Cal Baseball was nearly cut during the 2010-2011 season but at the last second received a reprisal as a couple of boosters came through to fund the program. This summer, Cal Baseball coach David Esquer jumped shipped and went over to Stanford to take over the Cardinal program. When the Cal program was searching for a head coach this summer, several sources had told me that the program was in financial troubles as the boosters money was running low and a new coach would need to focus a ton on fundraising.
On Monday this week. The Daily Cal reported that the Cal Athletic Department needs to cut athletic funding due to a huge deficit and cutting teams is on the table.
It’s no secret that Cal Athletics faces a daunting future: the most debt-ridden athletics program in the nation is tasked with cutting the entirety of its fiscal year 2016 budget deficit — nearly $22 million — by 2020. The way the department hopes to reach that future was cleared up a bit Tuesday, with the fiscal year 2018 budget revealing plans for Cal Athletics to decrease its budget deficit by $4.652 million. This potential future features an $8 million cut of scope, a move that implies cutting many of Cal Athletics’ 30 teams.
Cal Athletics’ divisional budget dashboard — which was crafted in spring 2017 — reveals the department turning to cutting roster spots in some men’s sports and exploring the reduction of travel and out-of-state scholarships. More eye-popping is a section in which the department speaks on potential longer-term revenue generation plans.

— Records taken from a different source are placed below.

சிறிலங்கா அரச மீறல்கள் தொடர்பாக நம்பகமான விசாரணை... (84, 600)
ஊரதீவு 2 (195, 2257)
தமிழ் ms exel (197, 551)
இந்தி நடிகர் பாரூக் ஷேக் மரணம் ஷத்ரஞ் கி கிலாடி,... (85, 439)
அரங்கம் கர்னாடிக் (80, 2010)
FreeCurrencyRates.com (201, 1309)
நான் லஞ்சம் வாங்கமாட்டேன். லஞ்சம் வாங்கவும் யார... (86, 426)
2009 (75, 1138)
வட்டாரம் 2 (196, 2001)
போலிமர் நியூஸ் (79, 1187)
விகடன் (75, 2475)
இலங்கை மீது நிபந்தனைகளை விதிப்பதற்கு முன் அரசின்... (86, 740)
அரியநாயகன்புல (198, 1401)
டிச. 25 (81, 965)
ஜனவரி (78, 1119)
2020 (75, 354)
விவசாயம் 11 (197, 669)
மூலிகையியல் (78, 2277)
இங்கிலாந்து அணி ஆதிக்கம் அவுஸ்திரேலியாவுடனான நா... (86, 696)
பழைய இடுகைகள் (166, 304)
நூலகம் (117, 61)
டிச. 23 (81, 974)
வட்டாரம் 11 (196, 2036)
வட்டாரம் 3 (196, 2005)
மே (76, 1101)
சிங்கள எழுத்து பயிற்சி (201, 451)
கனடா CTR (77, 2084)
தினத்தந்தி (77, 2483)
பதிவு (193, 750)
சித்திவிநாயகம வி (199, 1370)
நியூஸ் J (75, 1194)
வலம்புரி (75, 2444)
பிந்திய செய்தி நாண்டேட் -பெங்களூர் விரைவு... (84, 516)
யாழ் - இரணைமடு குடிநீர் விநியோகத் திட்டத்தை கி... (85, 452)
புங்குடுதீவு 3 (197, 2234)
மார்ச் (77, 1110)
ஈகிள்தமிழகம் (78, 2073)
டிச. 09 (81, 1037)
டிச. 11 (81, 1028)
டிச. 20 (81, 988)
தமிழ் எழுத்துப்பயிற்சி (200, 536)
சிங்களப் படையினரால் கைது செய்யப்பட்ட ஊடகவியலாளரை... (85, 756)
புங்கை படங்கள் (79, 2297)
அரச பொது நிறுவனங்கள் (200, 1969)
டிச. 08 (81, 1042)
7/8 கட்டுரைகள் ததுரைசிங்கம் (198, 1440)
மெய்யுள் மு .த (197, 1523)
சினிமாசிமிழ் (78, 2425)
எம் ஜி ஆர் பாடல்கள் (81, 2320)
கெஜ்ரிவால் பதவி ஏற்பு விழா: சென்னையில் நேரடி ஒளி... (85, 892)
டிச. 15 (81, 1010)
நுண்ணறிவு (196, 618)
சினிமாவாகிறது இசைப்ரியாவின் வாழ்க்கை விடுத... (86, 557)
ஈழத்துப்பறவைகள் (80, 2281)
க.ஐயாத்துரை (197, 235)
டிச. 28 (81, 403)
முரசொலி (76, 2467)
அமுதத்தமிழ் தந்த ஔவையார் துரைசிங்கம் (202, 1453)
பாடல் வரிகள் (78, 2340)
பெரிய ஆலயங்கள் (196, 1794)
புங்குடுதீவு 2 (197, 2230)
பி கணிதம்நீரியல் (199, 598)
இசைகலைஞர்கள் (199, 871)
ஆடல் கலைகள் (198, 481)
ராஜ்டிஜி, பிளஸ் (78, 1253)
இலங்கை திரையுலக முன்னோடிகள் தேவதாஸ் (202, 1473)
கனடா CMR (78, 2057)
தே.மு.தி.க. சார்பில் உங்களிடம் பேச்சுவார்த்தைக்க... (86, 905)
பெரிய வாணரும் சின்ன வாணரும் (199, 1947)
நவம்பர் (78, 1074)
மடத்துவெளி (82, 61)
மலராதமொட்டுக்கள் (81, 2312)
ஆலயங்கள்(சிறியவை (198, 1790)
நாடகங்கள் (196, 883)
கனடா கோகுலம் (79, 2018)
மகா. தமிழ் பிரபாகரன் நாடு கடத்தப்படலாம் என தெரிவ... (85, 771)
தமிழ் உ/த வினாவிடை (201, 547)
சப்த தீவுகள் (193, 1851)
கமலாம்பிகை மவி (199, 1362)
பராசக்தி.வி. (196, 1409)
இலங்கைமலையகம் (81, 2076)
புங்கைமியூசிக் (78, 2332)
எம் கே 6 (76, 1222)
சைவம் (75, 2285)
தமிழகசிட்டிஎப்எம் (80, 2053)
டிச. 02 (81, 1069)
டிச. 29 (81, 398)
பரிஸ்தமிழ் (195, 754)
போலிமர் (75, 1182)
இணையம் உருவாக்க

Those potential plans include:
- relocating the track and soccer teams to let campus produce residential housing on Edwards Stadium
- selling naming rights for Memorial Stadium to generate more than $4 million annually
- selling alcohol at football and basketball games
These plans are meant to help Cal Athletics — which has more than $400 million of debt to pay for Memorial Stadium and Simpson Student-Athlete High Performance Center — cut a deficit that was projected to be down to $17.81 million in fiscal year 2017. Nearly $18 million will be devoted in each year’s budget to yearly interest payments on that debt. All of these plans are overshadowed by that potential cutting of department size.